In so doing he adopts the reasoning behind advertising and carries it to absurd lengths, stripping the teleology from the messages to leave only their lone statement, amusing, tireless, nauseating, in its infinite forms nothing but an endless repetitive sameness.
In Untitled (supermarket), Claude Closky takes a superstore leaflet and makes a wallpaper sized duplicate, turning it into a decorative pattern. The advertising message evaporates in the reproduction of pictures where all the goods are shown same sized, each becoming an ornamental motif (a picture connected to a price). The question of choice, supposedly left up to the consumer in this type of publicity handout where an odd assortment of “great deals”, always assuming it were possible to tell them apart in the first place, blends into an indistinguishable mass, and the eye wanders, drifting among the random shapes formed by the grouping of images.

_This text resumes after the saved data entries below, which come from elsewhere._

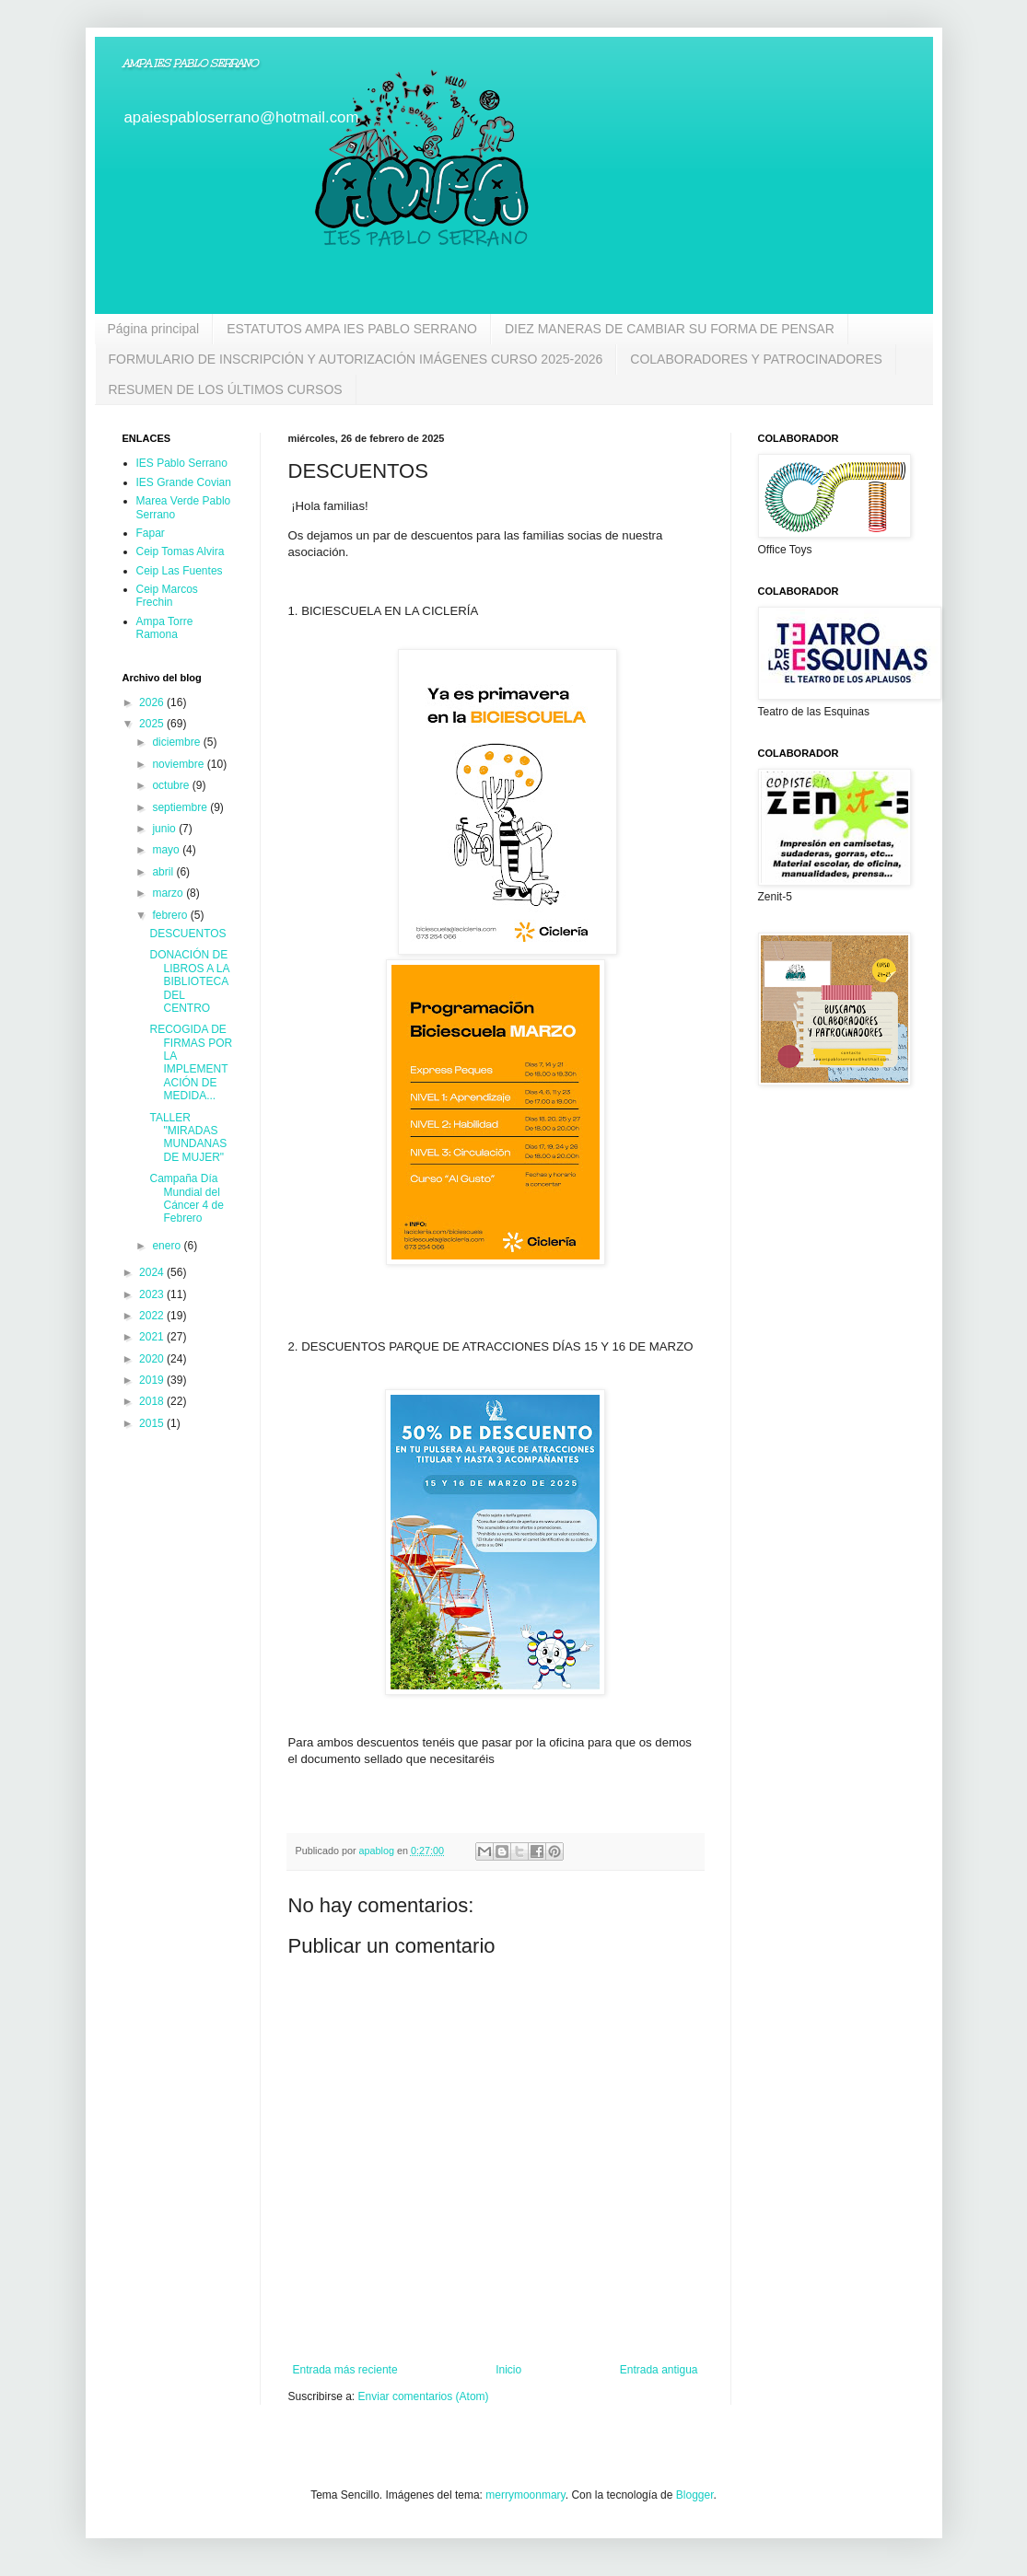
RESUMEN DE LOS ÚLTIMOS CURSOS (226, 389)
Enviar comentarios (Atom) (423, 2396)
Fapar (150, 533)
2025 (153, 723)
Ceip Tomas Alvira (180, 551)
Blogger (695, 2495)
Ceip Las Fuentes (179, 570)
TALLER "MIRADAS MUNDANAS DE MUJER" (188, 1137)
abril (164, 871)
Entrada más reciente (345, 2369)
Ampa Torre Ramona (164, 628)
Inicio (508, 2369)
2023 (153, 1294)
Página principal (154, 328)
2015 (153, 1423)
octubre (172, 785)
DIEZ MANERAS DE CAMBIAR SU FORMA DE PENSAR (669, 328)
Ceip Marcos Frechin (167, 596)
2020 (153, 1358)
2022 (153, 1315)
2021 (153, 1336)
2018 (153, 1401)
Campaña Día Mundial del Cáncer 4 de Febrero (186, 1198)
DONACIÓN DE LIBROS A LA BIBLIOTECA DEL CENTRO (188, 981)
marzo (169, 893)
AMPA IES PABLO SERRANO (190, 63)
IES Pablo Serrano (182, 463)
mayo (167, 849)
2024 (153, 1272)
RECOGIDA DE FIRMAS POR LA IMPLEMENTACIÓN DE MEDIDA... (190, 1062)
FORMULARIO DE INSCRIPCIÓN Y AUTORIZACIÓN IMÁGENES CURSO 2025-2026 (356, 359)
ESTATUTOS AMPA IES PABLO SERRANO (352, 328)
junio (165, 828)
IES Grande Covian (183, 482)
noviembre (179, 764)
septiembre (181, 807)
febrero (171, 915)
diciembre (177, 742)
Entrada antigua (659, 2369)
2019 (153, 1380)
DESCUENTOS (187, 933)
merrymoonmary (525, 2495)
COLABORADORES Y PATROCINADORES (756, 359)
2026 (153, 702)
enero (167, 1245)
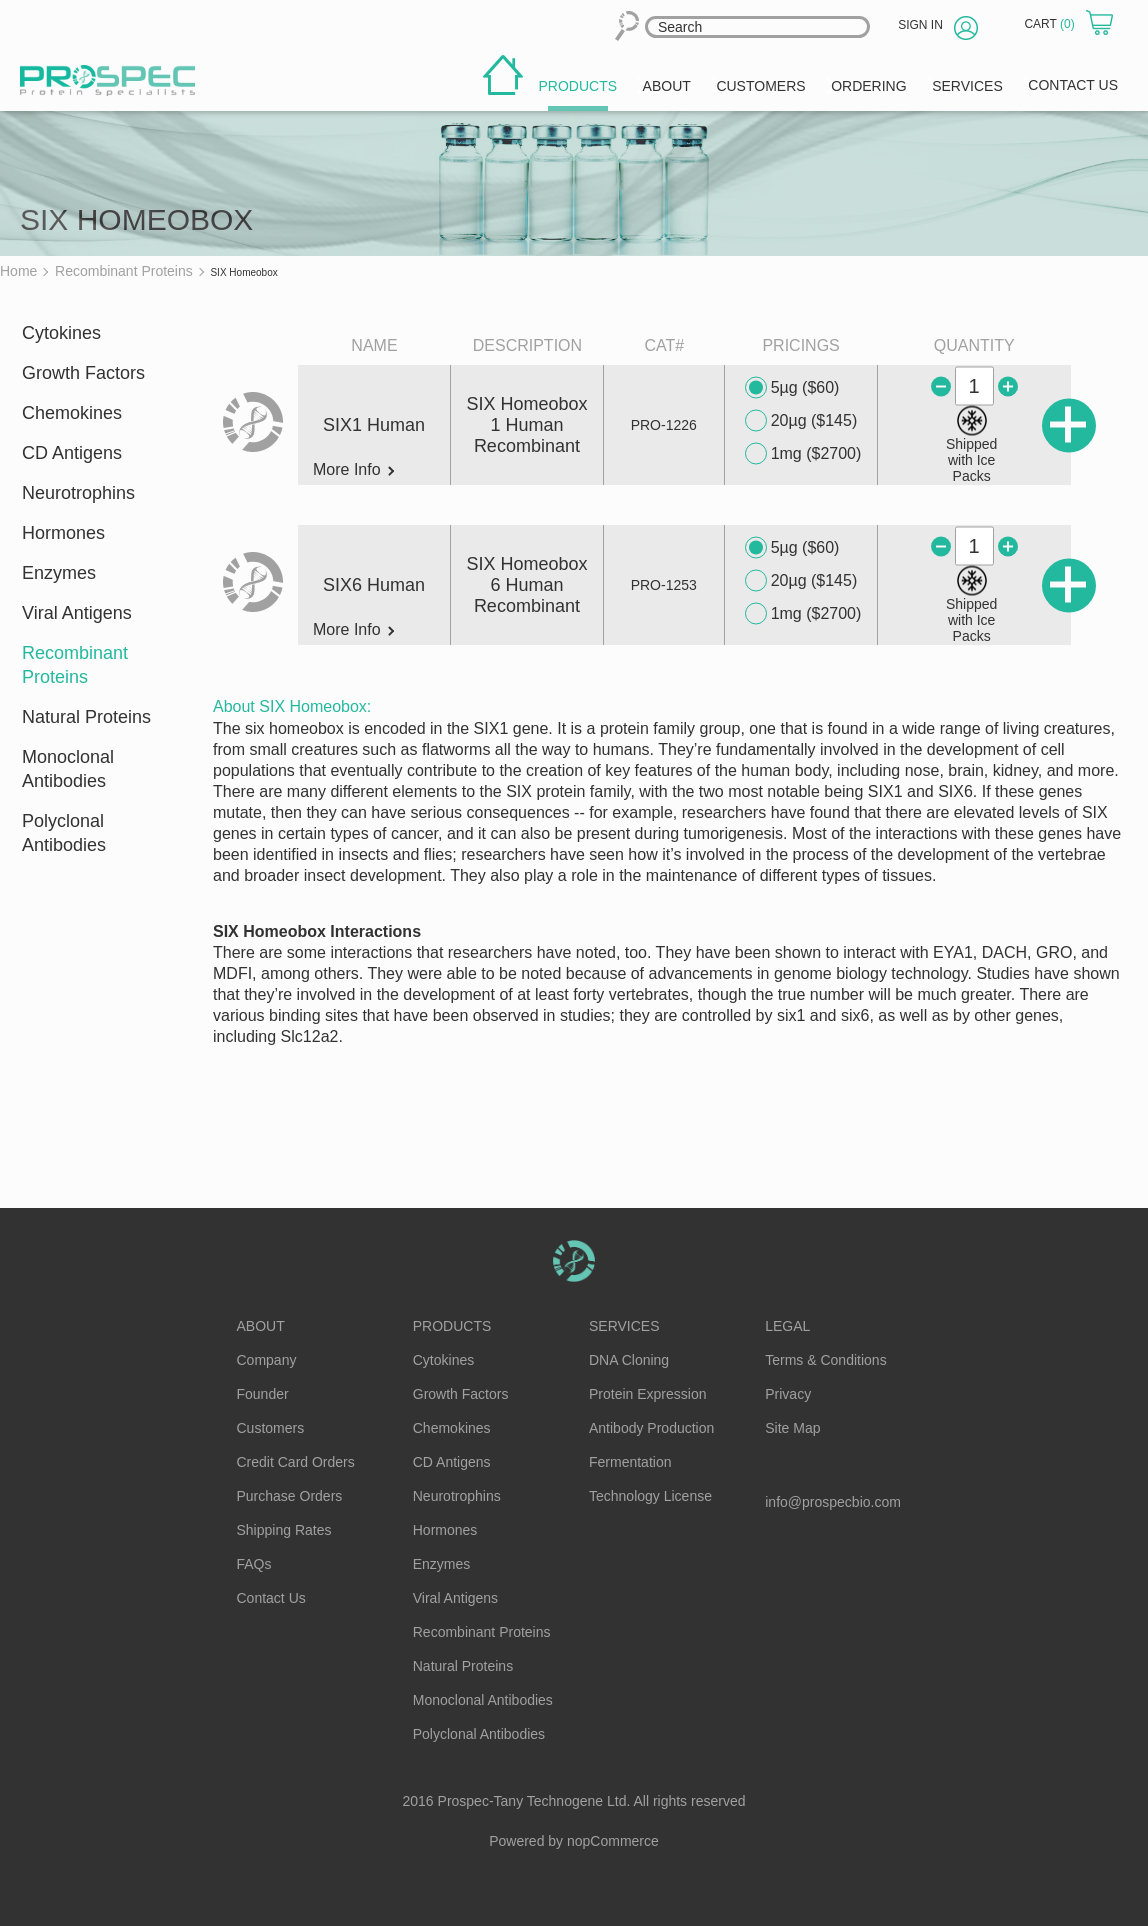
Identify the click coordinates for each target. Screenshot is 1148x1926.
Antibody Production (651, 1428)
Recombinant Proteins (75, 665)
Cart (1051, 24)
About (261, 1326)
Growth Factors (83, 373)
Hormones (63, 533)
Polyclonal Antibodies (64, 833)
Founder (263, 1394)
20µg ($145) (801, 421)
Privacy (788, 1394)
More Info (353, 470)
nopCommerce (613, 1841)
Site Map (792, 1428)
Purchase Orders (290, 1496)
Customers (271, 1428)
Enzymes (59, 573)
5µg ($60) (792, 388)
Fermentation (630, 1462)
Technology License (650, 1496)
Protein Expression (648, 1394)
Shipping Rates (284, 1530)
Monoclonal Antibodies (68, 769)
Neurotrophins (78, 493)
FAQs (254, 1564)
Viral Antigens (77, 613)
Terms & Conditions (825, 1360)
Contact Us (271, 1598)
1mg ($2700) (803, 454)
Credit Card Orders (296, 1462)
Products (452, 1326)
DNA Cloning (629, 1360)
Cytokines (61, 333)
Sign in (920, 25)
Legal (787, 1326)
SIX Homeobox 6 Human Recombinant (526, 585)
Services (624, 1326)
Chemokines (72, 413)
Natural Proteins (86, 717)
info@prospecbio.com (833, 1502)
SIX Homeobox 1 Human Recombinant (526, 425)
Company (267, 1360)
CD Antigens (72, 453)
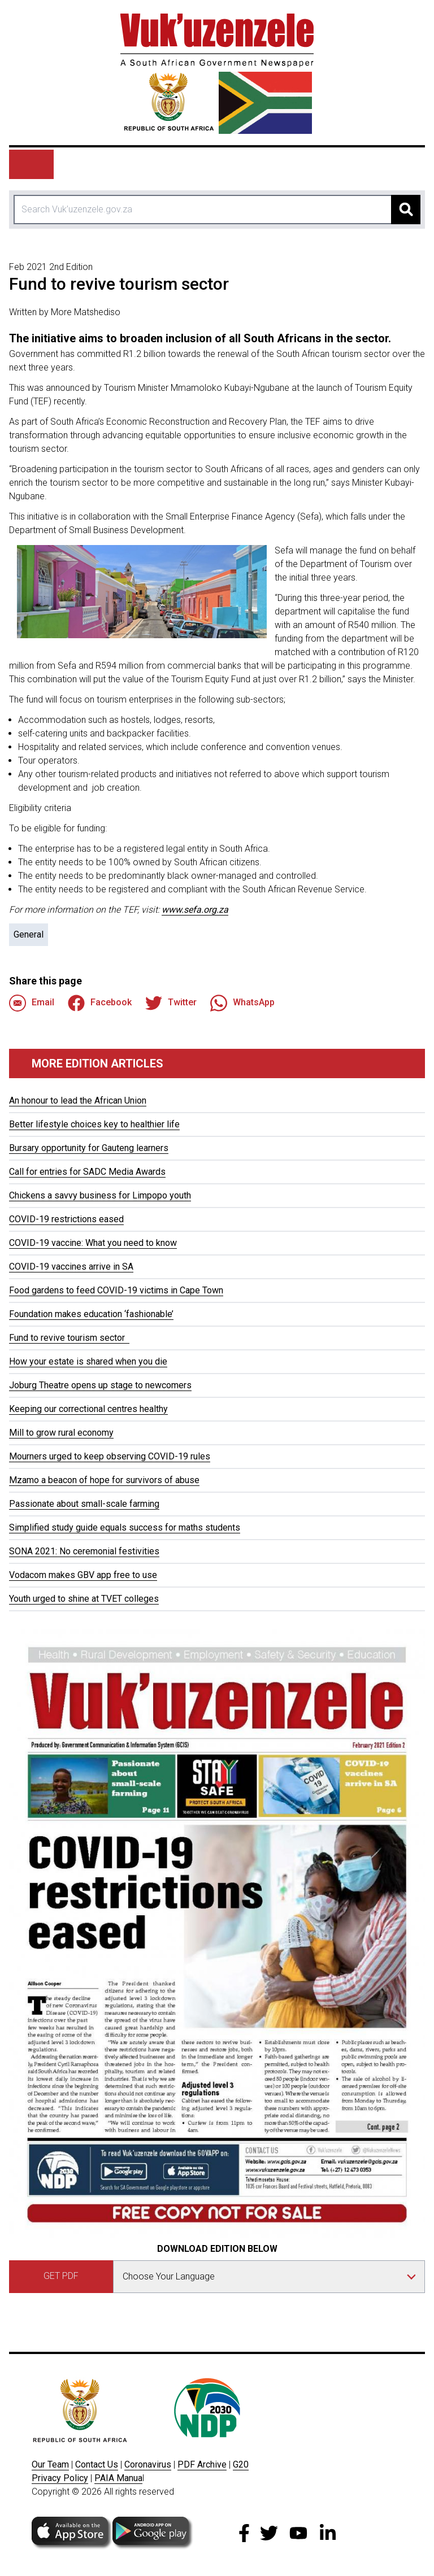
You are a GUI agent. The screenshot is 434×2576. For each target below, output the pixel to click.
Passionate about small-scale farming (84, 1503)
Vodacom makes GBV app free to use (83, 1575)
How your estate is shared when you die (88, 1361)
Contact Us (96, 2464)
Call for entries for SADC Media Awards (87, 1171)
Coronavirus (147, 2464)
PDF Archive (202, 2464)
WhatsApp (242, 1003)
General (29, 934)
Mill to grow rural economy (61, 1432)
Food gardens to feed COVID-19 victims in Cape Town (116, 1290)
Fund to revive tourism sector (69, 1337)
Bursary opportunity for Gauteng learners (88, 1148)
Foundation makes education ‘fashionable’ (91, 1314)
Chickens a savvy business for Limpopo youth (100, 1195)
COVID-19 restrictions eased (66, 1219)
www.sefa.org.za (195, 909)
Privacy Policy (60, 2478)
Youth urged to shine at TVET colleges (84, 1598)
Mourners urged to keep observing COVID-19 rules (109, 1456)
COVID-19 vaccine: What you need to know (93, 1242)
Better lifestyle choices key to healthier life (94, 1124)
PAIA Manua (118, 2478)
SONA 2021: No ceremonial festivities (84, 1551)
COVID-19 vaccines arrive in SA (71, 1266)
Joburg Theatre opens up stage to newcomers (100, 1385)
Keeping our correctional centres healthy (88, 1408)
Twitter (171, 1003)
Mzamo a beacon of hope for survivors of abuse (104, 1480)
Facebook (100, 1003)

Bla-bla, originally commissioned for the platform of a Paris metro station, appears to be the transcript of a conversation between two people, on a brightly lit electronic moving message board. But the inane nature of the dialogues, which under the guise of conversation take on the aspect of two juxtaposed monologues instead, speeches in parallel, soon shows us that the words are separate entities, just so many out of context snippets from bold text in magazine articles. The conversation throws up masses of edifying truisms (“living as a couple often puts paid to friendships”, or “generosity is nothing to do with wealth”), an endless stream of maxims and common sense by the mile that swamp the interviews. Words, like those from a ventriloquist’s dummy, which in places even become the mouthpiece of advertising, spout slogans as a sort of existential catchwords until the conversations give way to a series of typographical symbols devoid of all meaning, which serve to throw into doubt the nature and worth of these statements in their entirety. A gap fill exercise, Bla-bla and its endless succession of phrases is beyond the attention span of any visitor who, though he may sense the repetition and inanity coming, will always be faced with some new scrap of conversation. As with his wallpaper Closky neither enlarges the motif nor exaggerates any line, and works to the scale of the statements he is analysing, but rather he works by watering down, stretching the logic to place the viewer in surroundings that close in upon him, overwhelming and thus forcing him to stand back and take stock.